Spring Security Ability to set WebFlux httpBasic ServerAuthenticationSuccessHandler

Expected Behavior

Ability to set the ServerAuthenticationSuccessHandler via the WebFlux httpBasic builder.

@Bean public SecurityWebFilterChain springSecurityFilterChain(ServerHttpSecurity http) { http .httpBasic(httpBasicSpec -> httpBasicSpec .authenticationSuccessHandler(new CustomServerAuthenticationSuccess()) .authenticationEntryPoint(new CustomServerAuthenticationEntryPoint())).build() }

Current Behavior

I can not use a different ServerAuthenticationSuccessHandler when using the WebFlux httpBasic builder as this method is not exposed.

Context

Comment From: jgrandja

@vnobo HttpSecurity.httpBasic() and ServerHttpSecurity.httpBasic() are aligned with the configuration options that are exposed.

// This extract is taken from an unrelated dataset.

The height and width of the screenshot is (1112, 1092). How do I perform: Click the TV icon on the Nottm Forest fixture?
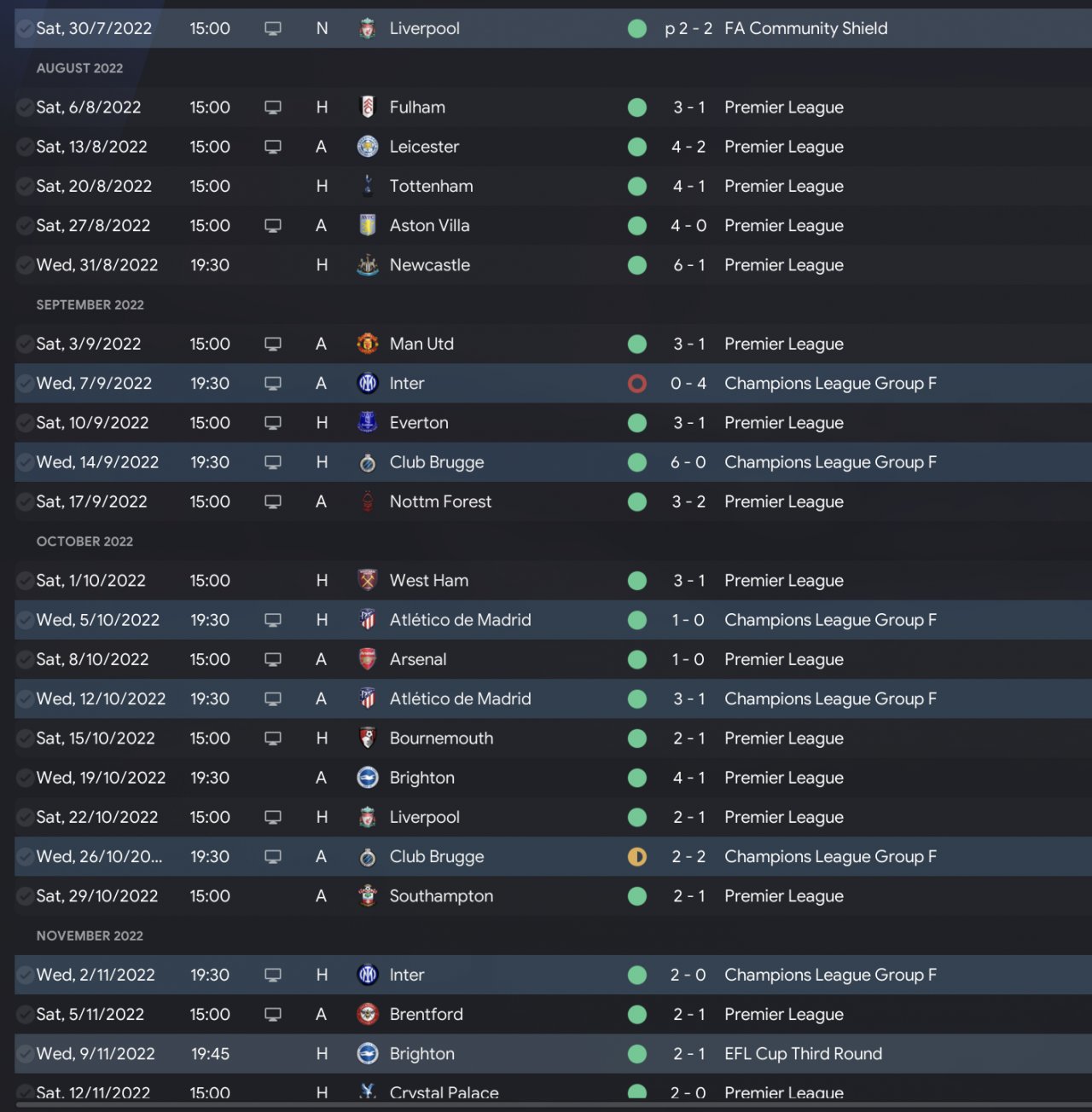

ServerHttpSecurity.httpBasic() configures an AuthenticationWebFilter, which is composed of a ServerAuthenticationSuccessHandler and ServerAuthenticationFailureHandler.

However, HttpSecurity.httpBasic() configures a BasicAuthenticationFilter, which is NOT composed of an AuthenticationSuccessHandler or AuthenticationFailureHandler.

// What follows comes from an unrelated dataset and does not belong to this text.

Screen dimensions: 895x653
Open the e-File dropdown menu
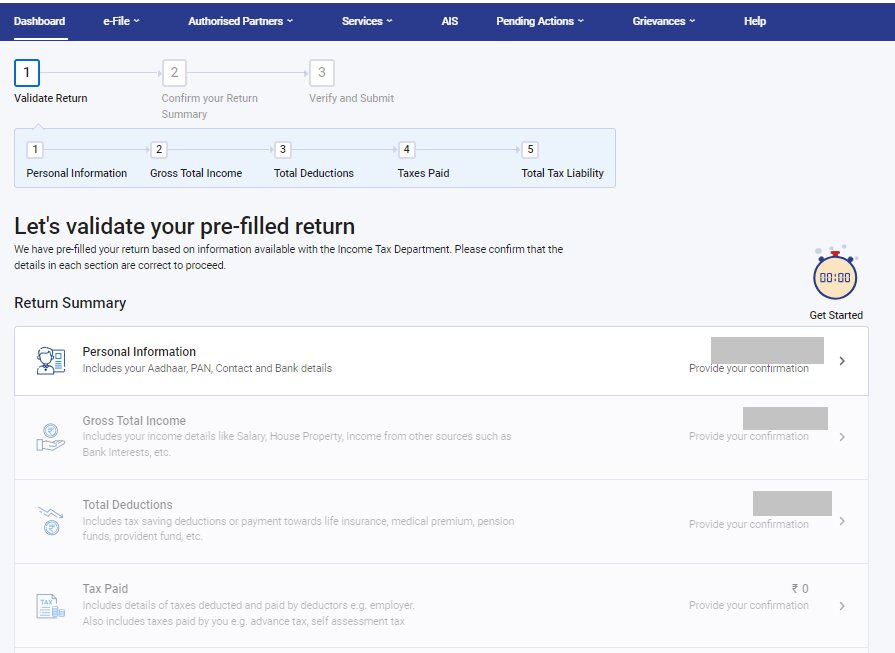coord(118,20)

I don't think we'll expose this in ServerHttpSecurity.httpBasic() as this would misalign the configuration options.

I'd like to better understand why you need to configure ServerAuthenticationSuccessHandler? Can you please provide details on your use case?

Have you considered using ServerHttpSecurity.fromLogin() instead? ...as it exposes both authenticationSuccessHandler() and authenticationFailureHandler().

Comment From: spring-projects-issues

If you would like us to look at this issue, please provide the requested information. If the information is not provided within the next 7 days this issue will be closed.

Comment From: spring-projects-issues

Closing due to lack of requested feedback. If you would like us to look at this issue, please provide the requested information and we will re-open the issue.